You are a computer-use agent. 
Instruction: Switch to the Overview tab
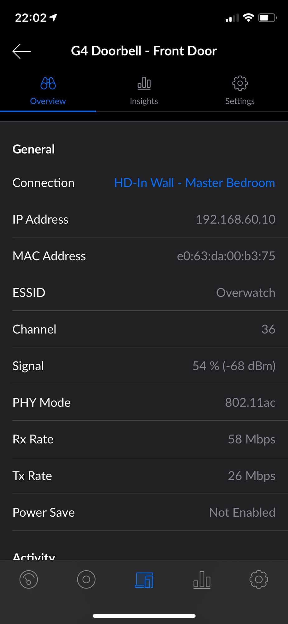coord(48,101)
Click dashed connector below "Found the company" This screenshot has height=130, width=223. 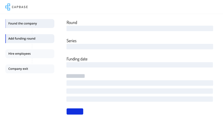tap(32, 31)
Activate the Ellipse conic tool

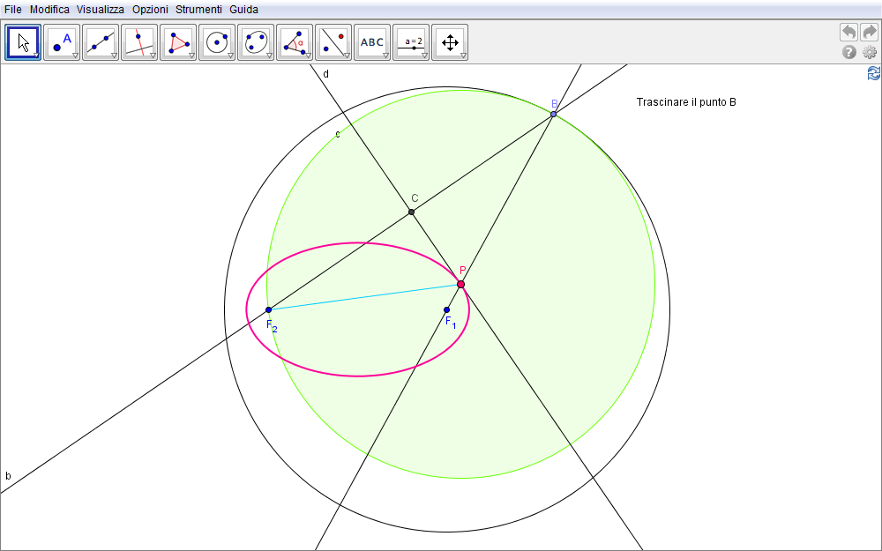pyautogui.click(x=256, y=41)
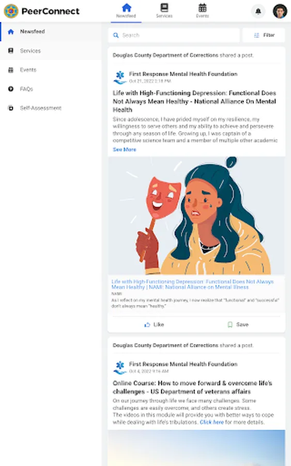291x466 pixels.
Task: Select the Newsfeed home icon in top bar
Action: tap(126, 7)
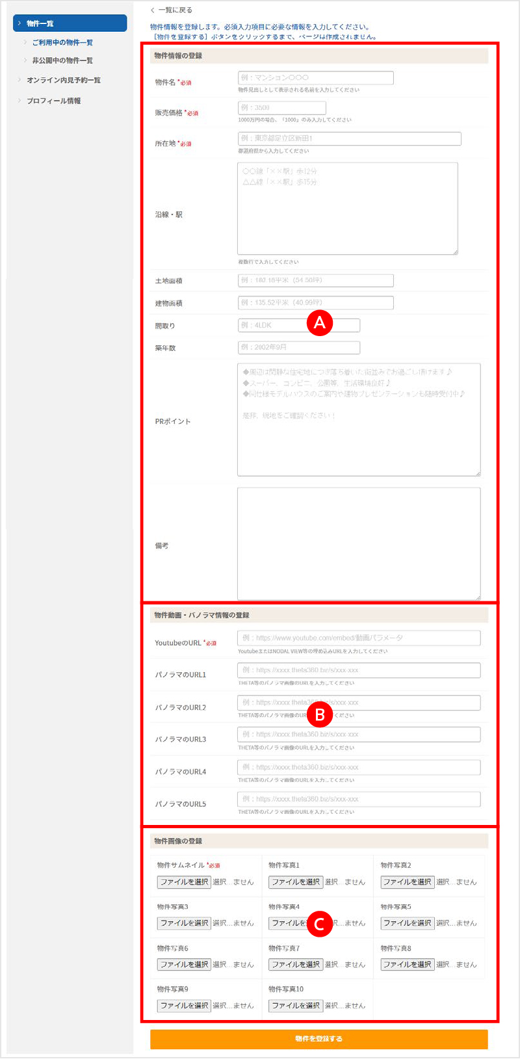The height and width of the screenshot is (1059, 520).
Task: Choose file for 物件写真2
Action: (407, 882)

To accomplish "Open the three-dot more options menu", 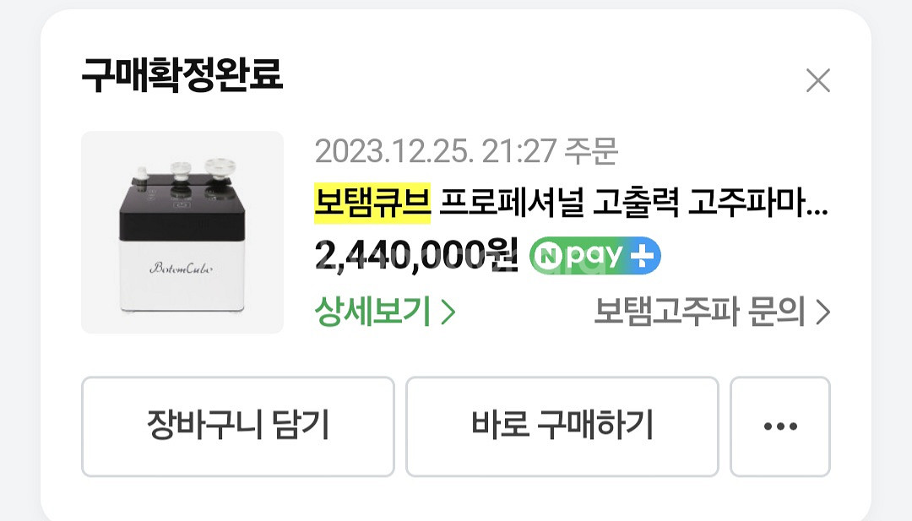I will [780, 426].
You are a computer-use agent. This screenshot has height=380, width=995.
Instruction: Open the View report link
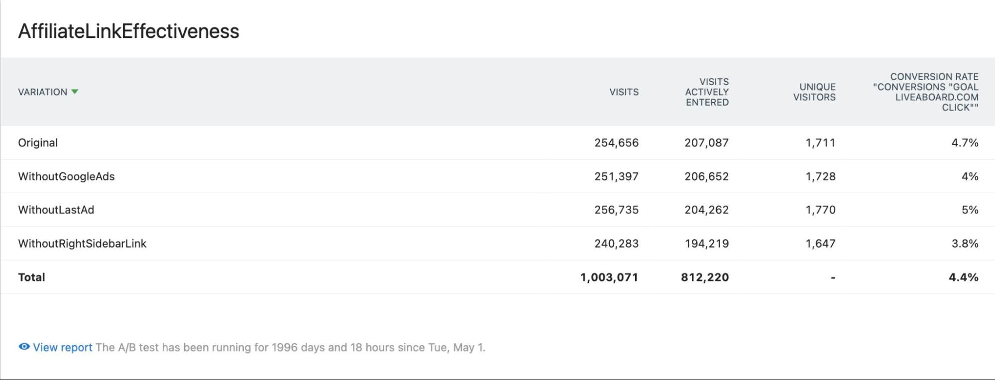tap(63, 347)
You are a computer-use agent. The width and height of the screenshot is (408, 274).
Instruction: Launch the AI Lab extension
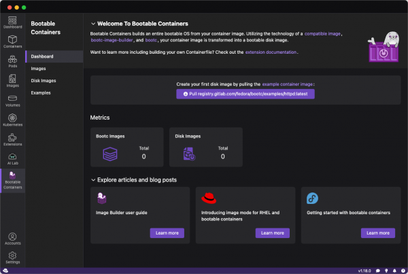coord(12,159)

######

Rewrite the records from the line containing "You are a computer-use agent. This" through the end of the records, replacing "Instruction" with "Command" and leaving everything else unchanged. Omit the pictures from your answer.

You are a computer-use agent. This screenshot has height=380, width=995.
Command: Open the View report link
tap(63, 347)
You are a computer-use agent. The width and height of the screenshot is (408, 274).
Command: Launch the AI Lab extension
coord(12,159)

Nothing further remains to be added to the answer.